The imputed values must be computed with precision of five digits after the decimal point.
Implementation
Your code must perform imputation, display the eight values of MAE on the screen and save the eight imputed datasets in the csv format. The imputed datasets should be named as follows: Vnumber_missing05_imputed_mean.csv
Vnumber_missing05_imputed_mean_conditional.csv
Vnumber_missing05_imputed_hd.csv
Vnumber_missing05_imputed_hd_conditional.csv
Vnumber_ missing20_imputed_mean.csv
Vnumber_missing20_imputed_mean_conditional.csv
Vnumber_missing20_imputed_hd.csv
Vnumber_missing20_imputed_hd_conditional.csv
where Vnumber is your V number, e.g., V12345678_missing01_imputed_mean.csv
The MAE values should be displayed on the screen in the following format
MAE_05_mean = 0.1234
MAE_05_mean_conditional = 0.5678
MAE_05_hd = 0.1234
MAE_05_hd_conditional = 0.5678
MAE_20_mean = 0.1234
MAE_20_mean_conditional = 0.5678
MAE_20_hd = 0.1234
MAE_20_hd_conditional = 0.5678
You must use Java or Python3 to implement all computations including loading the datasets from the csv files, coding the four imputation methods, calculation of the MAE values, printing the MAE values on the screen, and saving of the eight imputed datasets. You may use multiple classes and functions, but they must be included in a single source code (.java or .py) file. This java/python file must successfully compile and produce the above mentioned outputs. Make sure to use appropriate data types to ensure the required precision of results. If you use Java then make sure that the program can be run using the following commands: javac a2.java java a2
This means that your main class should be named a2 and you should not specify a package in your code. If you use Python3 then make sure that the program can be run using the following command: python a2.py
In both cases the program should expect that the three input csv files are located in the same working directory from which the code is run.
Deliverables
Java or Python3 source code in a single .java or .py file. The file must be namedjava or a2.py.
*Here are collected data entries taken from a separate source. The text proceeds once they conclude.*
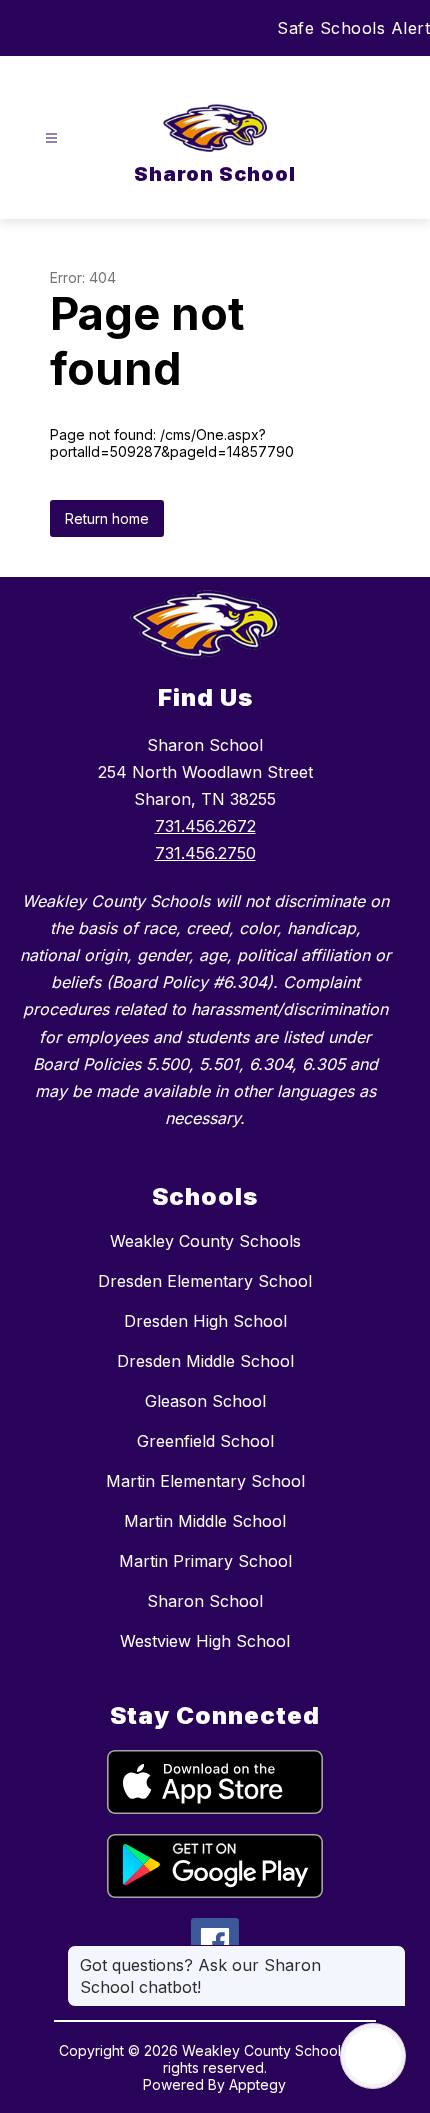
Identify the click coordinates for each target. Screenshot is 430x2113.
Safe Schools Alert (353, 28)
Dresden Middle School (205, 1361)
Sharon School (205, 1601)
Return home (107, 518)
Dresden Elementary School (205, 1281)
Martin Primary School (205, 1561)
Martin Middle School (205, 1521)
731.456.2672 (205, 826)
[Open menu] (51, 138)
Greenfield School (205, 1441)
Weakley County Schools (205, 1241)
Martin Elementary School (205, 1481)
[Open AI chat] (373, 2056)
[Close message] (390, 1955)
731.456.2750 (205, 853)
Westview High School (205, 1641)
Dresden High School (205, 1321)
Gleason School (205, 1401)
A pdf document (named with your last name, e.g., Smith.pdf) with answers to the following four questions
2a. What are the MAE values for the eight results? You should copy the output from the screen.
2b. Which of the considered four imputation methods is the least accurate for the dataset_missing05.csv dataset? Briefly explain why this method is worse than the other three methods.
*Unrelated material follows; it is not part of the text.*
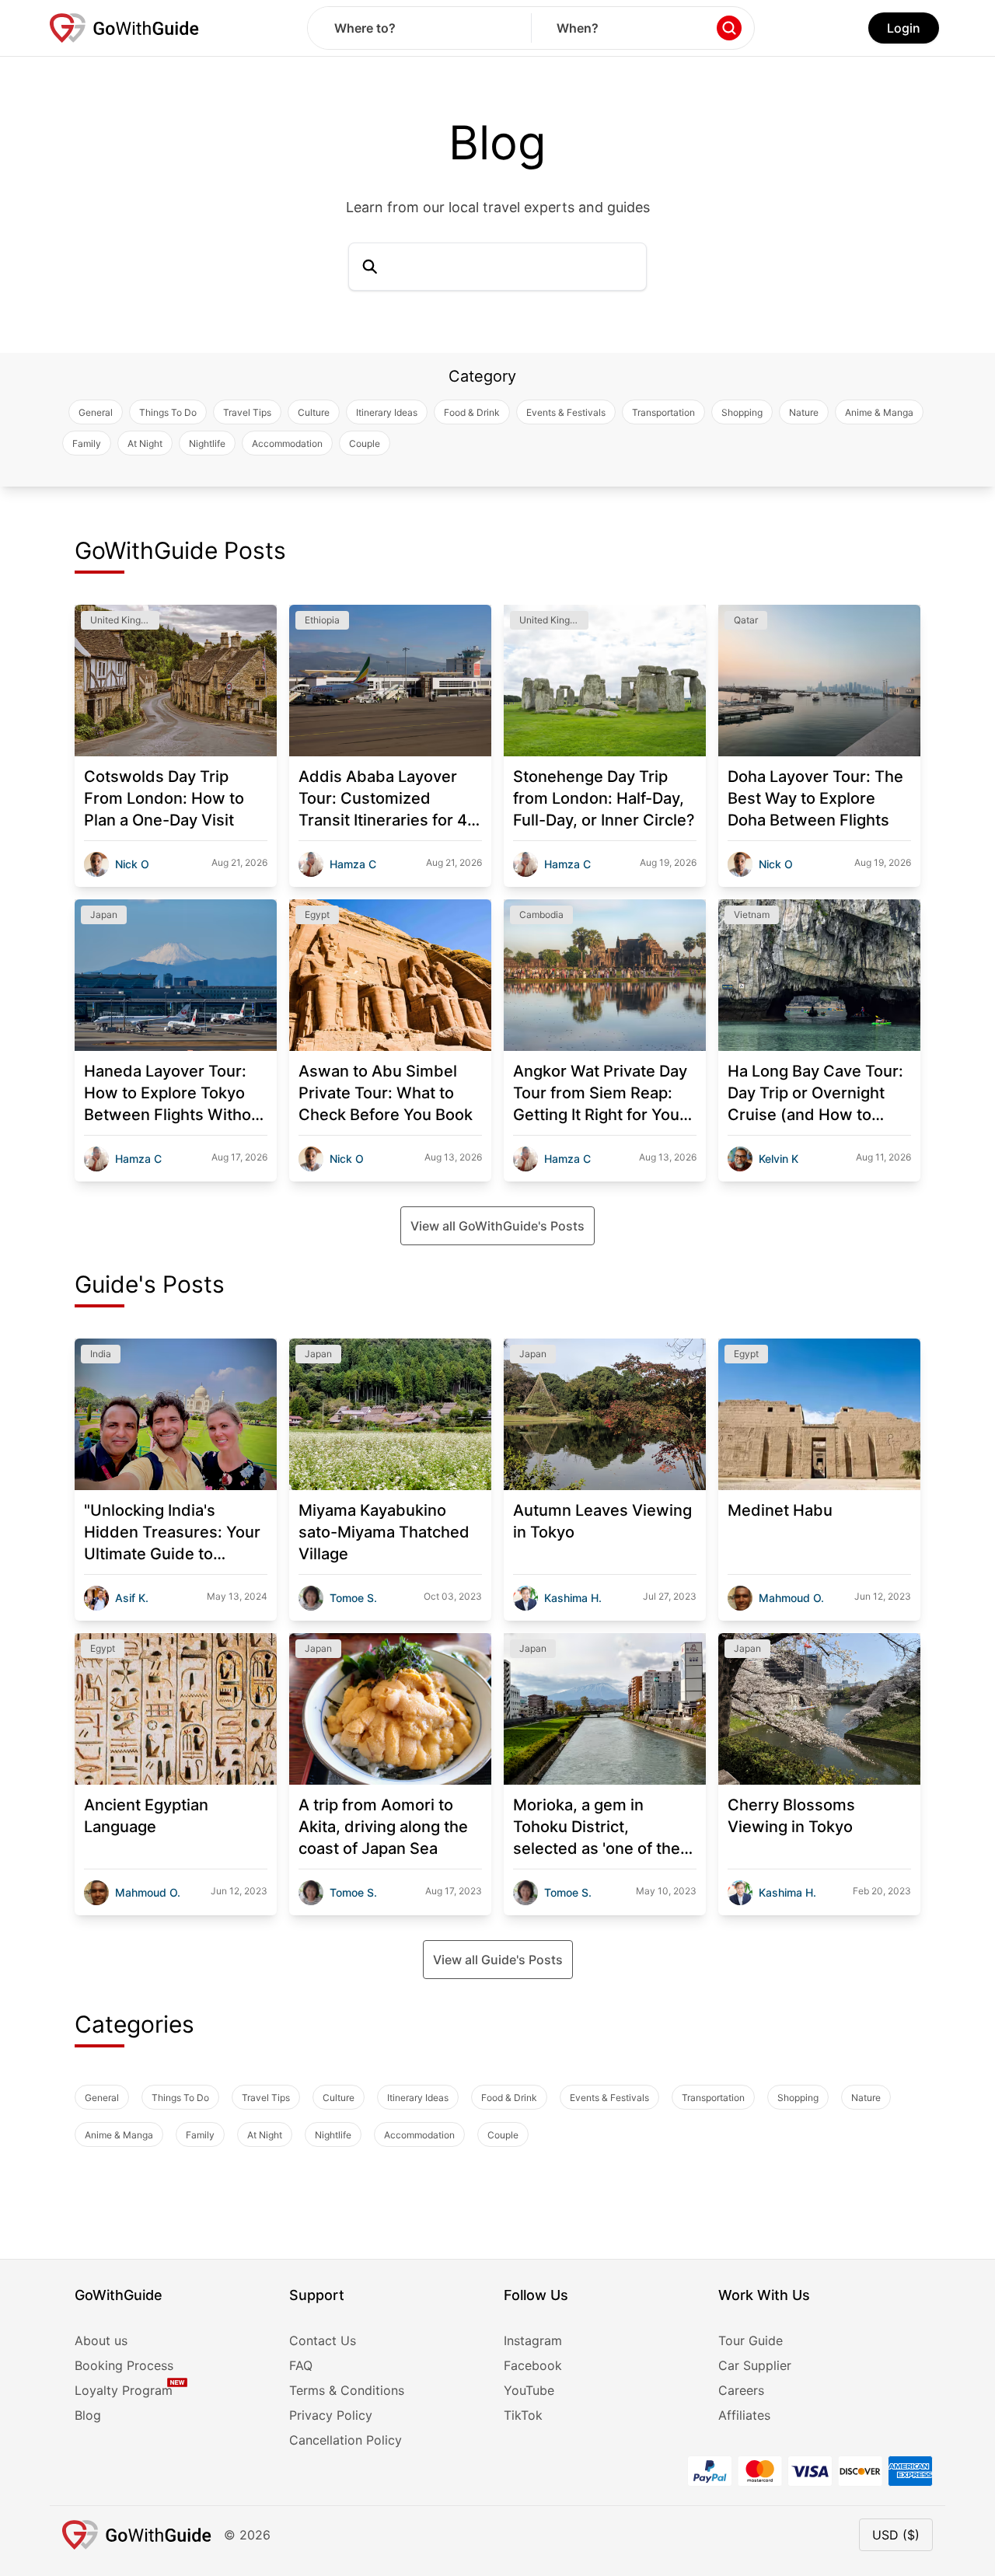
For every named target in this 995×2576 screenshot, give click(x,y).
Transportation (663, 412)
2c. Are the results for the same algorithm on the two datasets the same/worse/better (e.g. mean on dataset_missing05 vs. mean on dataset_missing20)? Briefly explain why.
2d. Which of the two unconditional methods (mean vs. hot deck) is faster, i.e., requires fewer computations? Briefly explain why. Give computational complexity of both methods as a function of the number of objects n, and use it to support your explanation.